Home Nasional

Pemerintah Desa Pinggir Diperiksa: Transparansi Dana Desa Jadi Sorotan Utama

by Media Rajawali - 18 Januari 2025, 22:04 WIB

Pinggir, Lengkong, Kabupaten Nganjuk – Keterlambatan pelaporan realisasi dana desa tahun anggaran 2024 oleh Pemerintah Desa Pinggir memicu kegaduhan di tengah masyarakat. Meski sudah memasuki tahun 2025, pelaporan penggunaan dana tahap kedua dan ketiga melalui aplikasi OMSPAN Kemenkeu masih belum rampung.

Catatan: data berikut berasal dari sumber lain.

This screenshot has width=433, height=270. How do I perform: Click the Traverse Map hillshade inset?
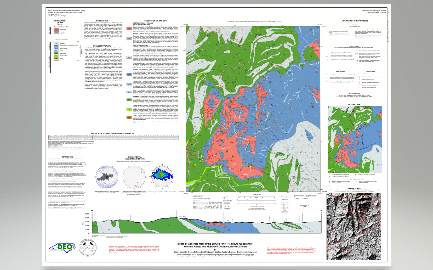coord(353,227)
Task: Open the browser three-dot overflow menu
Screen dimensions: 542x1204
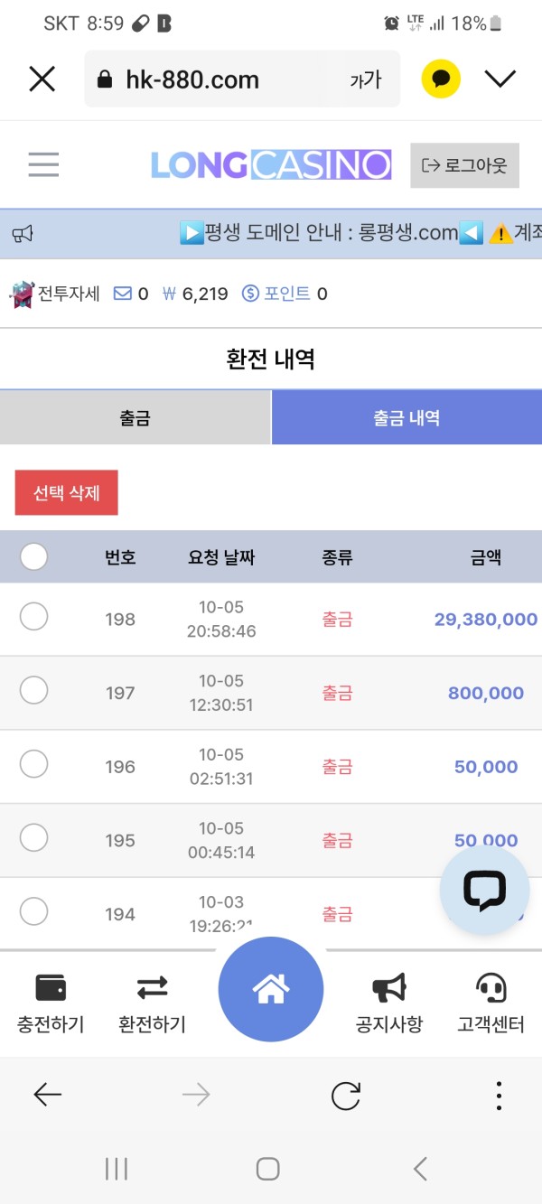Action: pos(498,1095)
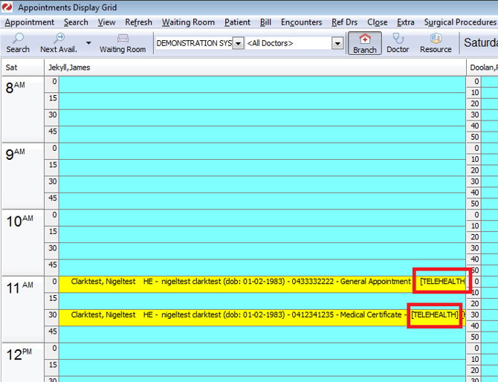Screen dimensions: 498x382
Task: Select the 11:30 Medical Certificate appointment
Action: coord(238,315)

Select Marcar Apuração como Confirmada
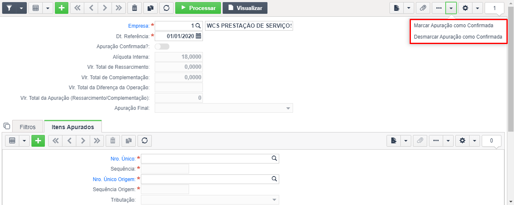453,26
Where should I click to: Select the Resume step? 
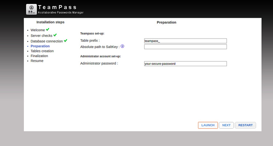(x=37, y=61)
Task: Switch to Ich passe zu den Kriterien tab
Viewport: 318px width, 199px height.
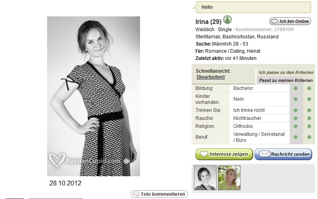Action: tap(286, 72)
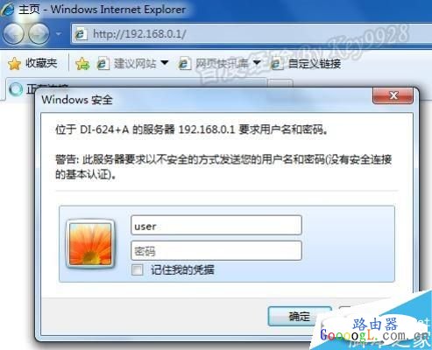
Task: Close the Windows 安全 dialog
Action: 393,95
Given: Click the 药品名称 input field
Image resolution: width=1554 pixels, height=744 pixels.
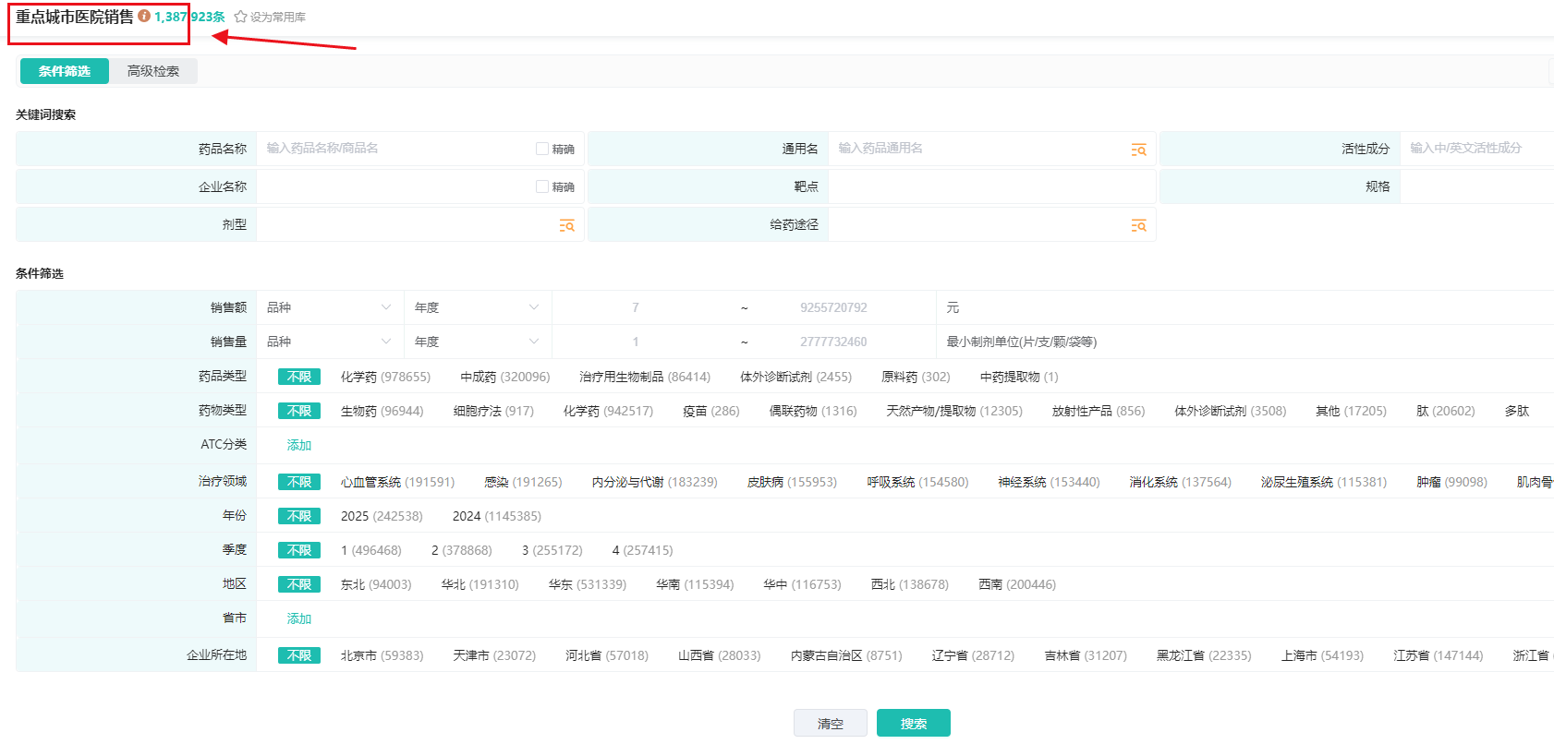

Kejadian ini memunculkan tanda tanya besar terkait akuntabilitas pemerintah desa dalam mengelola dana masyarakat.

Data menunjukkan, Desa Pinggir menerima pagu dana desa sebesar Rp749.798.000 pada tahun 2024. Dana tersebut telah sepenuhnya disalurkan melalui tiga tahap. Pada tahap pertama, dana sebesar Rp202.030.800 dan Rp165.232.000 disalurkan pada 19 Januari 2024. Tahap kedua menyusul dengan total Rp134.687.200 dan Rp247.848.000 yang diterima masing-masing pada 30 April dan 2 Mei 2024. Namun hingga saat ini, laporan penggunaan dana tahap kedua tidak kunjung diberikan, sementara laporan tahap ketiga bahkan tidak disinggung sama sekali.

“Seharusnya, pelaporan ini selesai sebelum memasuki tahun anggaran baru. Transparansi itu wajib agar masyarakat tahu ke mana dana desa digunakan,” tegas seorang warga yang enggan disebutkan namanya.

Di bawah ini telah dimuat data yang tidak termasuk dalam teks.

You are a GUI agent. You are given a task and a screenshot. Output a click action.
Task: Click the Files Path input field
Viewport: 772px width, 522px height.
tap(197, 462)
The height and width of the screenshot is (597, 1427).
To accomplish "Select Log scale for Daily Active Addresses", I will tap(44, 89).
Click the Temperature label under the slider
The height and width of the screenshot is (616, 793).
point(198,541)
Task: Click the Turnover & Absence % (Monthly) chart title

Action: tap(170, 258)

Dana desa adalah tulang punggung pembangunan di tingkat lokal, mencakup alokasi penting seperti pembangunan sanitasi, peningkatan infrastruktur jalan, pembinaan masyarakat, dan pelayanan publik. Berdasarkan laporan tahap pertama, sebagian besar dana digunakan untuk pembangunan sanitasi permukiman (Rp58 juta) dan jalan usaha tani (Rp150 juta). Namun tanpa pelaporan lanjutan, masyarakat tidak memiliki kepastian apakah dana desa selanjutnya benar-benar digunakan untuk meningkatkan kesejahteraan atau justru mengendap tanpa manfaat.

Baca juga:

Minimnya transparansi ini memunculkan dugaan adanya penyalahgunaan dana desa. Publik mendesak pemerintah daerah dan instansi terkait segera turun tangan melakukan audit mendalam demi memastikan tidak ada penyimpangan yang merugikan masyarakat.

“Saat ini, warga hanya bisa bertanya-tanya. Apakah dana itu benar-benar dipakai untuk membangun desa atau malah disimpan untuk hal lain? Kami butuh kejelasan,” ungkap warga lainnya dengan nada kesal.

Ketika dihubungi melalui pesan WhatsApp, Kepala Desa Pinggir, Slamet, hanya memberikan jawaban singkat, “Siap, Mas. Kulo tak koordinasi sama Sekdes dulu, ngih. Suwun informasinya.” Pernyataan ini justru mempertegas belum adanya tindakan konkret dari pihak pemerintah desa untuk menyelesaikan laporan yang tertunda.

Ketidaktepatan pelaporan ini tak hanya mencederai kepercayaan publik, tetapi juga mengindikasikan lemahnya pengawasan di tingkat lokal. Kasus ini menjadi gambaran nyata bahwa transparansi dan akuntabilitas masih menjadi pekerjaan rumah besar di tingkat pemerintahan desa.

Di tengah upaya pemerintah pusat mendorong pengelolaan dana desa yang lebih profesional, kasus Desa Pinggir ini menjadi ironi yang memprihatinkan. Publik kini menunggu langkah tegas dari pihak berwenang untuk mengusut tuntas permasalahan ini, memastikan bahwa dana desa benar-benar digunakan untuk membangun desa, bukan untuk kepentingan lain yang melukai amanah masyarakat.